Another is geographical, which I can only assume is based on local consensus on how things have been done in recent memory. Priests may move between parishes across England through their career, but church opening I find is usually more down to the churchwardens who’ve lived in the village all their lives. Urbanised counties, such as Lancashire, Cheshire, and the Midlands, are full of locked churches, with no formal arrangements for access outside of services. Ecclesiastical, the primary provider of church insurance, encourages open churches and says that premiums will not increase because of an open door policy. It’s noticed by many that locked churches are the site of far more serious thefts than open ones, mainly because a building which is only used once a week appears an easier target than one that is continually supervised. Especially since the biggest threat to churches, the seemingly unstoppable spate of metal-thefts from roofs, doesn’t require access to the interior, encouraging visitors to your church all week round may actually help protect it.

Keyholder on Android - when grumpy Lancashire gives way to Cumbria

Keyholder on Android – when grumpy Lancashire gives way to Cumbria

So what do I recommend for budding churchcrawlers? Well firstly, I’d like to say, There’s An App for that: the Keyholder app developed by extremely well-travelled churchcrawler C. B. Newham. This Android app (Apple version in development) displays all the CoE churches in England as dots, either red (locked), blue (open) or yellow (location of key advertised by the door). It has the advantage of giving you the local knowledge to know whether a journey is worth making without a phone call. The coverage is impressive, but not complete, users are invited to fill in the gaps where they can. The data is kept reliable currently via a subscription which works out about £1.60 a month – but if you crawl regularly that’s basically the petrol money or public transport fare to the church in the first place, and the amount of money you should be leaving in the almsbox afterwards anyway.

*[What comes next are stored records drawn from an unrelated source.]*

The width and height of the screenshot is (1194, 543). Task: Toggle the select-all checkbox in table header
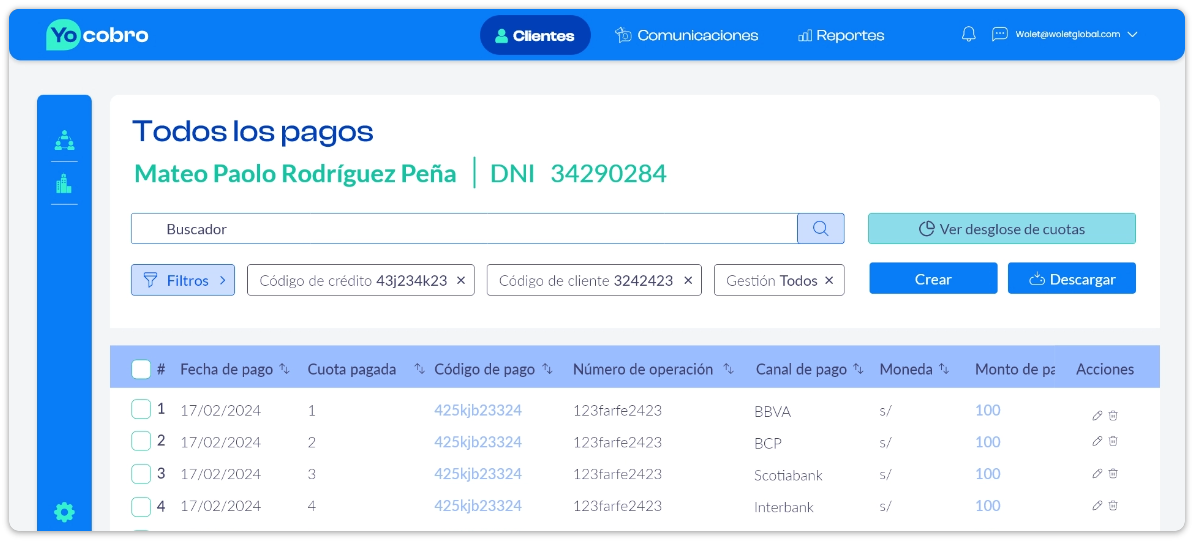[x=141, y=370]
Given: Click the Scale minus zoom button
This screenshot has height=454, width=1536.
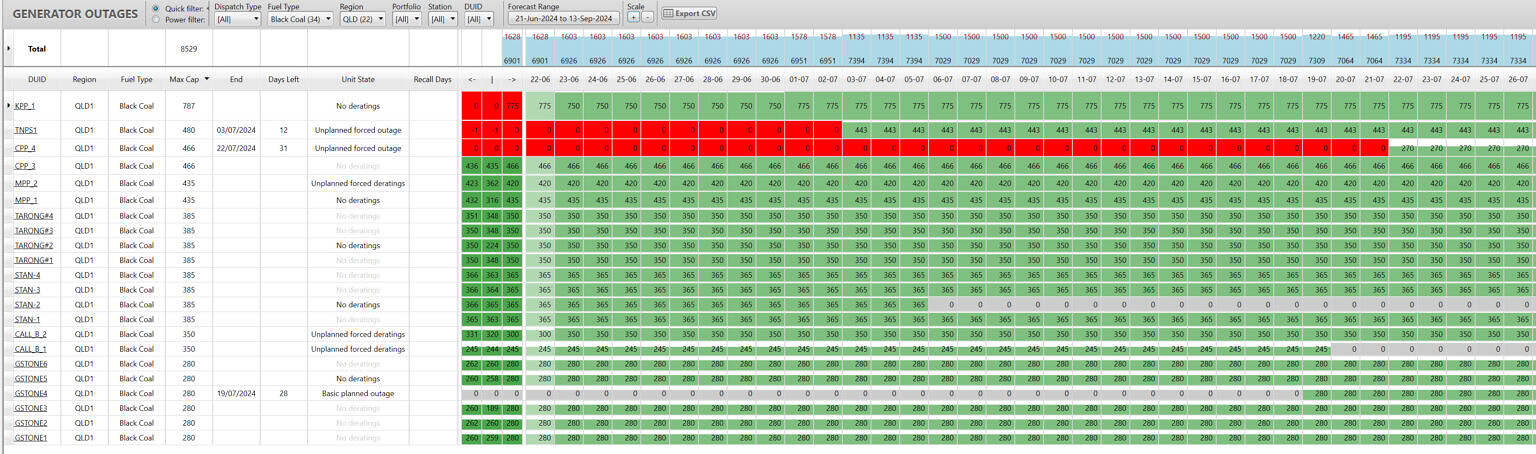Looking at the screenshot, I should point(647,18).
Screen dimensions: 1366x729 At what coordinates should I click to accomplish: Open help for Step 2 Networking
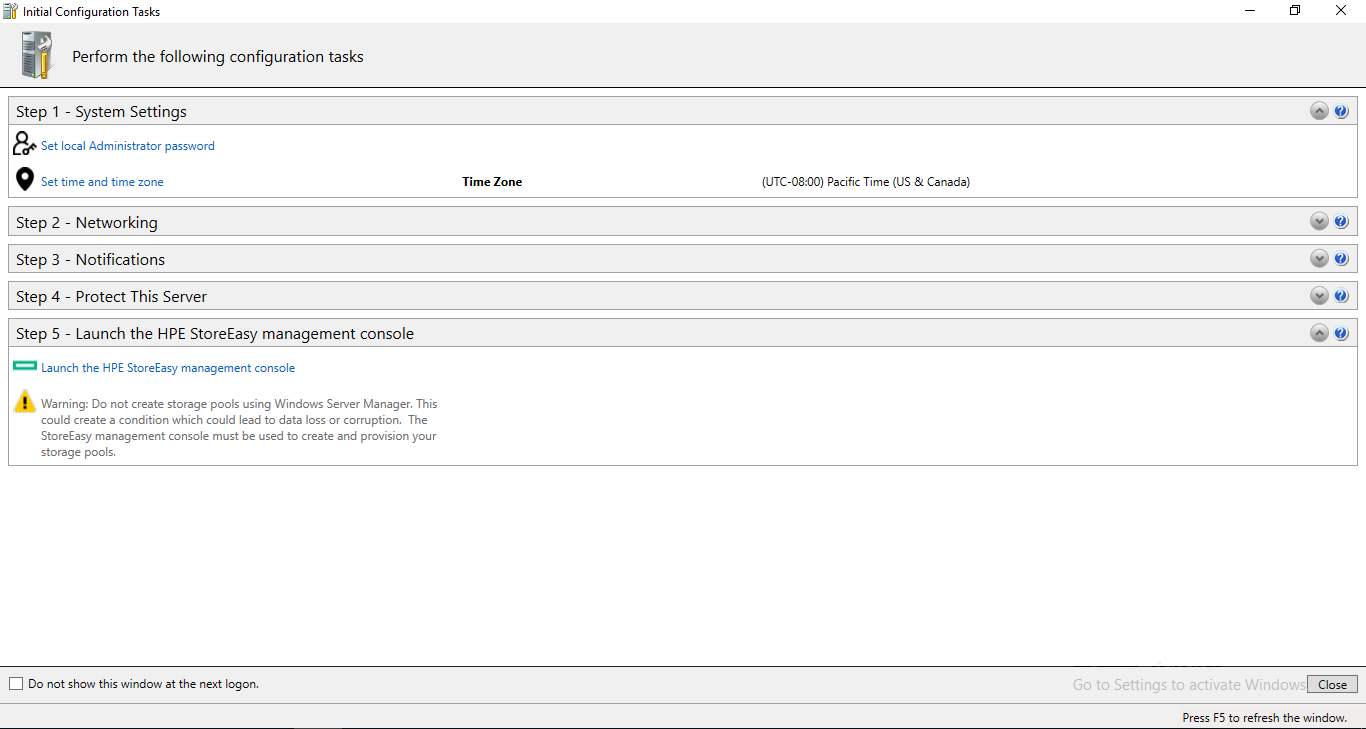click(x=1341, y=221)
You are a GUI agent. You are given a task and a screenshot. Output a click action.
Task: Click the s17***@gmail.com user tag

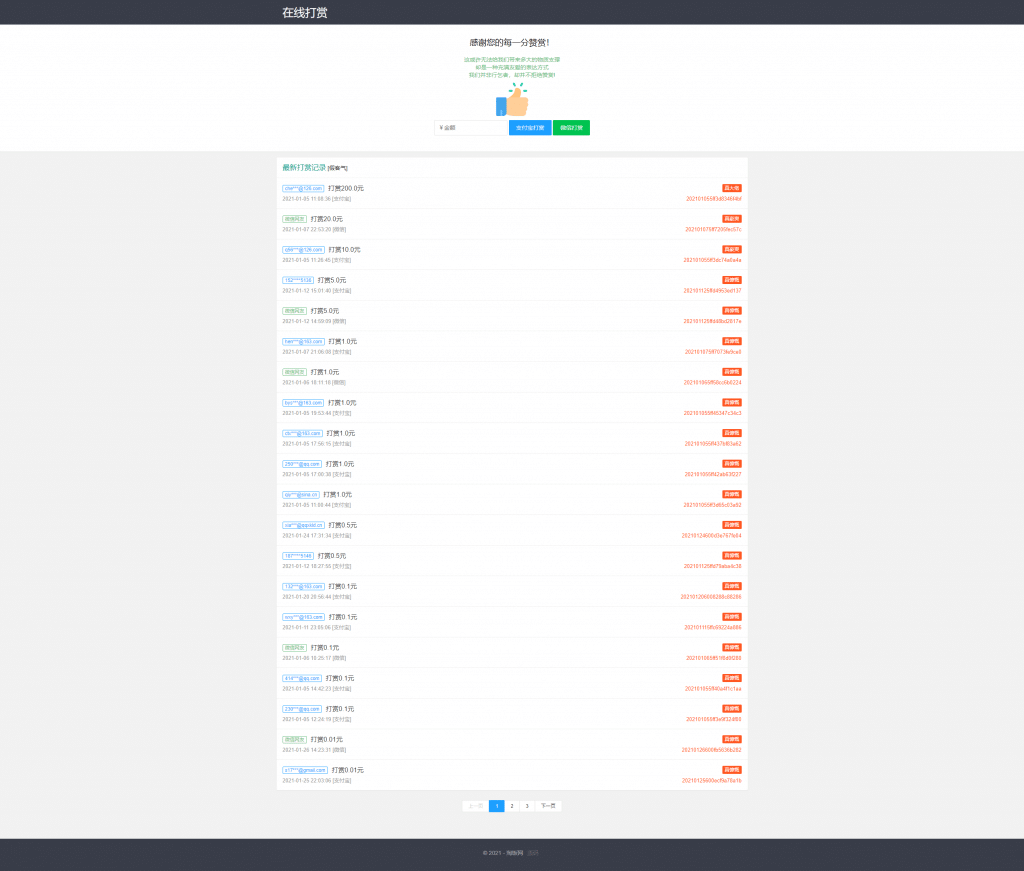click(305, 770)
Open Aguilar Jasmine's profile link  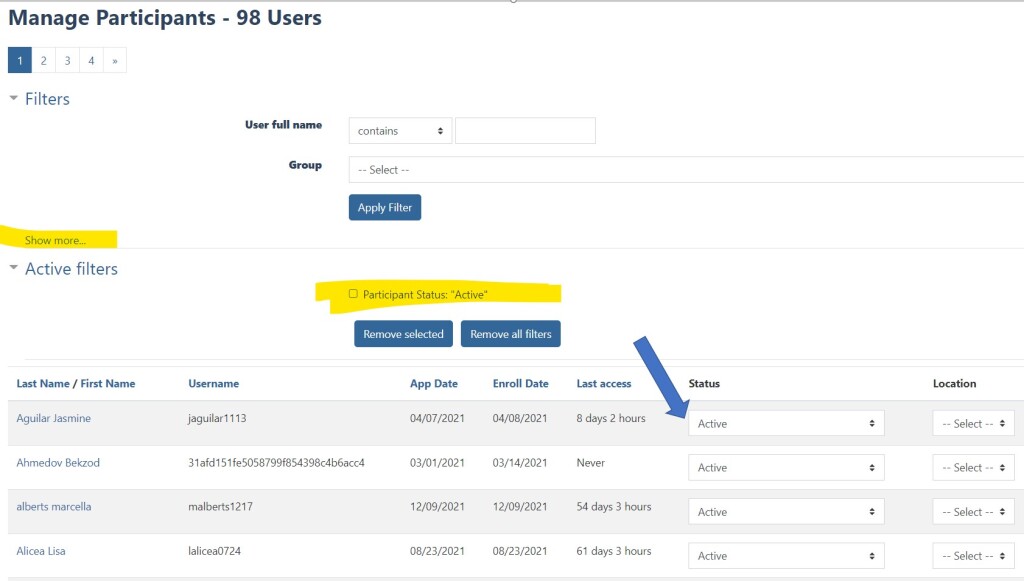click(53, 419)
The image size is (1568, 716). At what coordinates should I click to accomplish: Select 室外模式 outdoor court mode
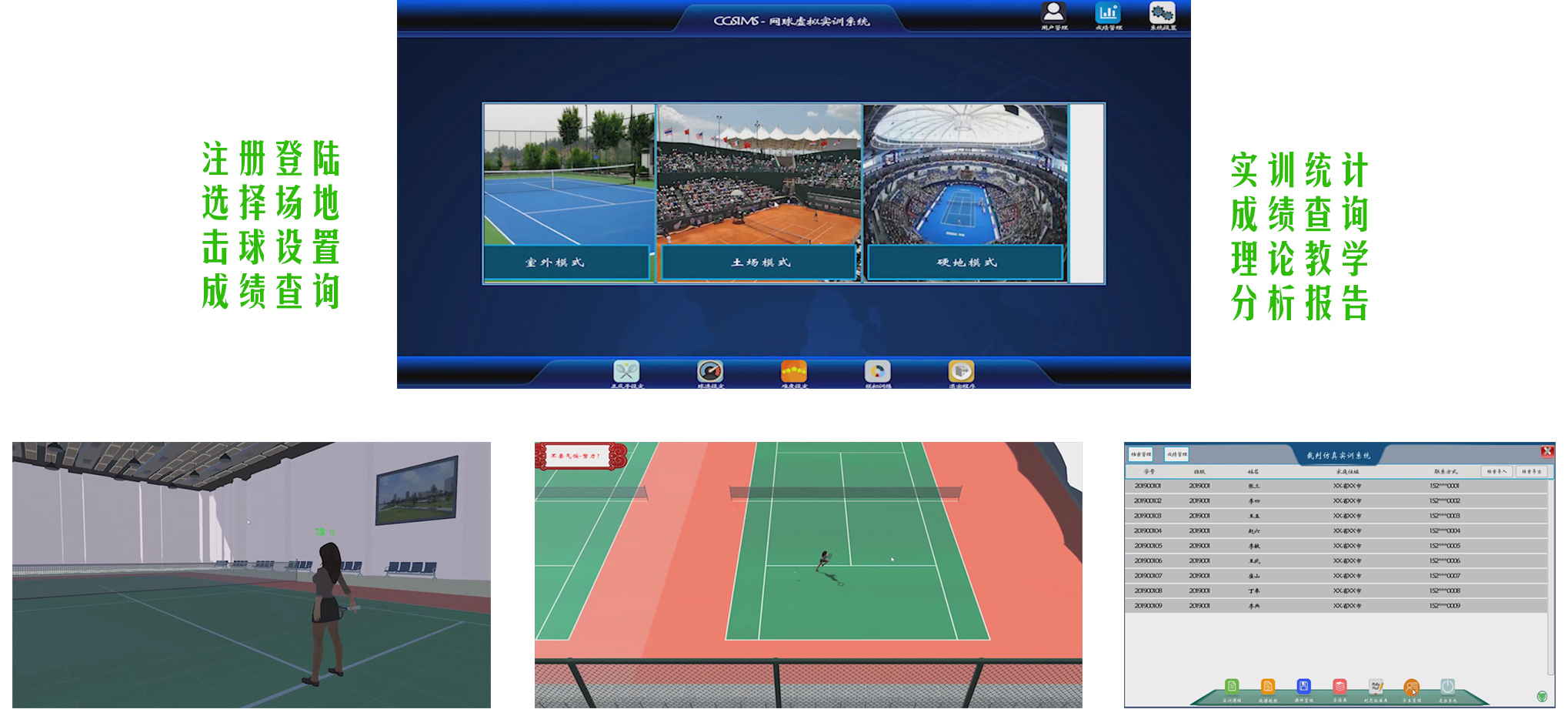pyautogui.click(x=566, y=263)
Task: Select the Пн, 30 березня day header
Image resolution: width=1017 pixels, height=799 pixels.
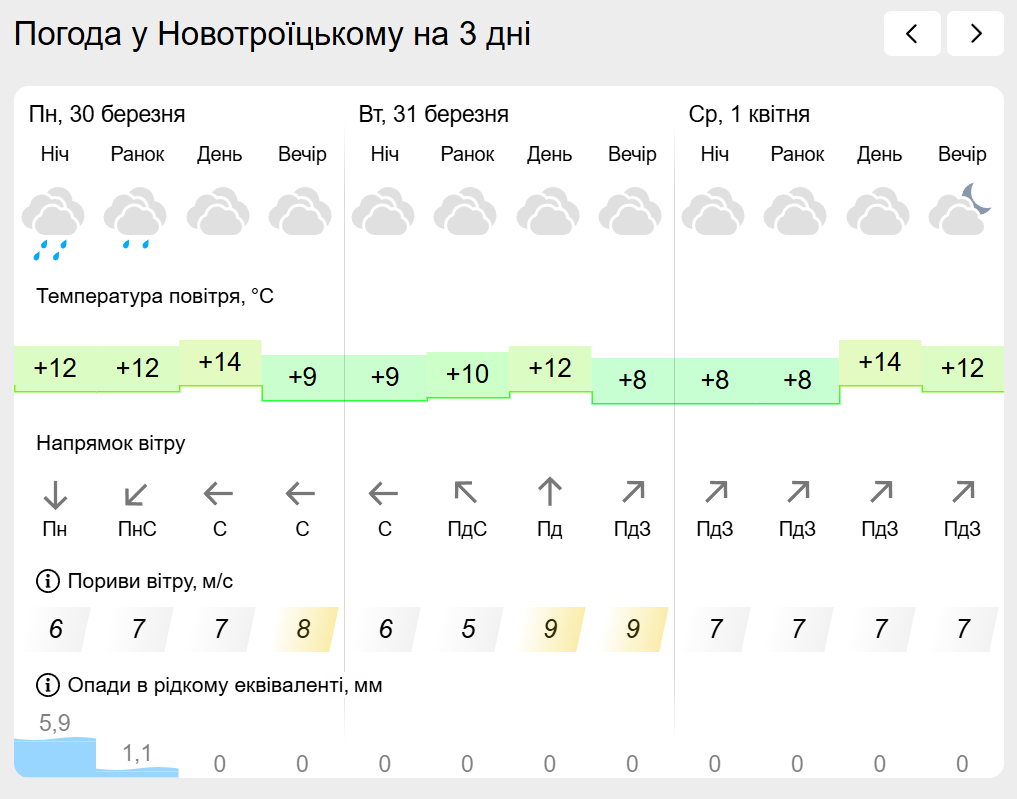Action: [x=107, y=114]
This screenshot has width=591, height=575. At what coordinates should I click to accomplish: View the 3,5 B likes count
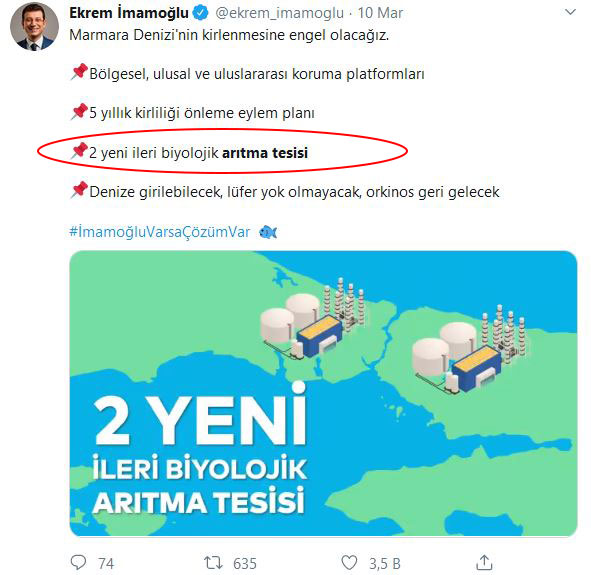click(384, 564)
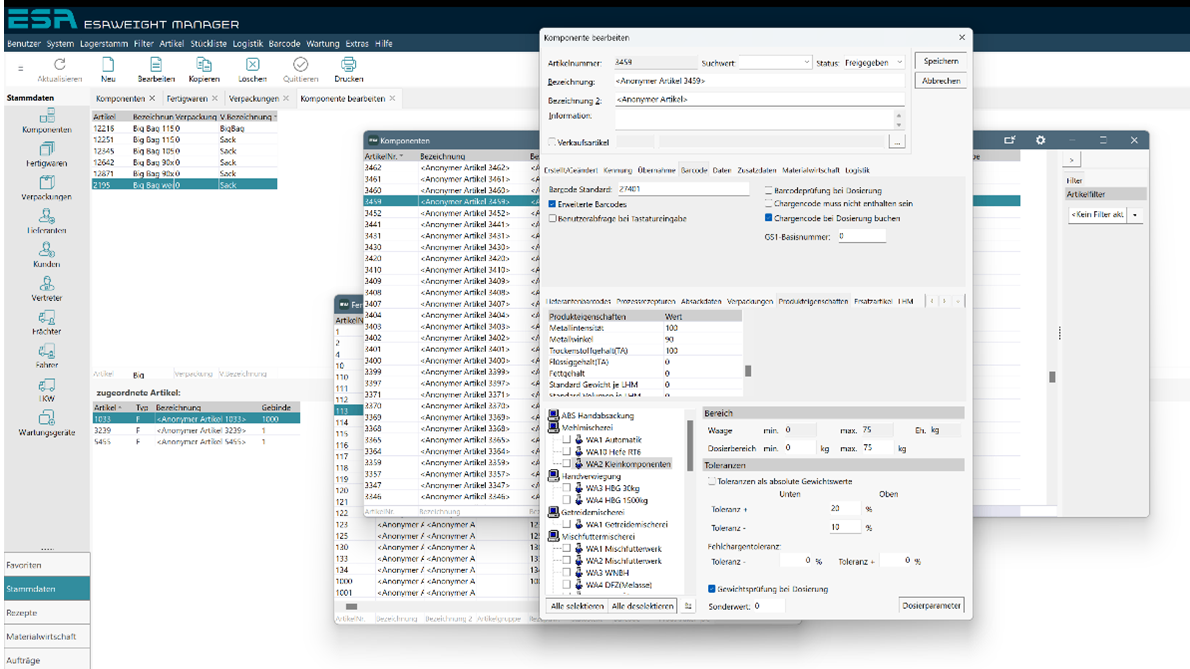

St John, Hillingdon, west London, is a rare example of a suburban medieval church that makes a big effort to stay open.

St John, Hillingdon, west London, is a rare example of a suburban medieval church that’s recently changed its policy and makes a big effort to stay open 7 days a week.

And from the churches – one thing I would love is for those that do welcome visitors to make this known via their website (partly superceded by the marvellous A Church Near You, perhaps the most successful project the CoE has instigated since the Reformation) and signage, rather than assuming their open door is common knowledge. But do I dare say that more churches should be kept open at reasonable hours just in case someone like me happens to come by? Well, quite frankly, yes. The greatest grassroots evangelisation tool that the Church possesses is its buildings. What could be a greater comfort for someone at the end of their tether to stumble across an unlocked church and a quiet space for prayer? What is greater proof of Christ’s Church than the innumerable splendid buildings built by the enduring faith of its members? If only one person a week enters a building and feels some sort of profound spiritual upliftment (which does not debar them from using a camera and a tripod – photography can also be a practice of devotion) then the church is doing its job above and beyond a shelter for the altar. Yes, there are risks, and bad things may happen, but it’s worth balancing these risks with a greater good. If you think anyone would have faith in such a thing, it would be the custodians of churches.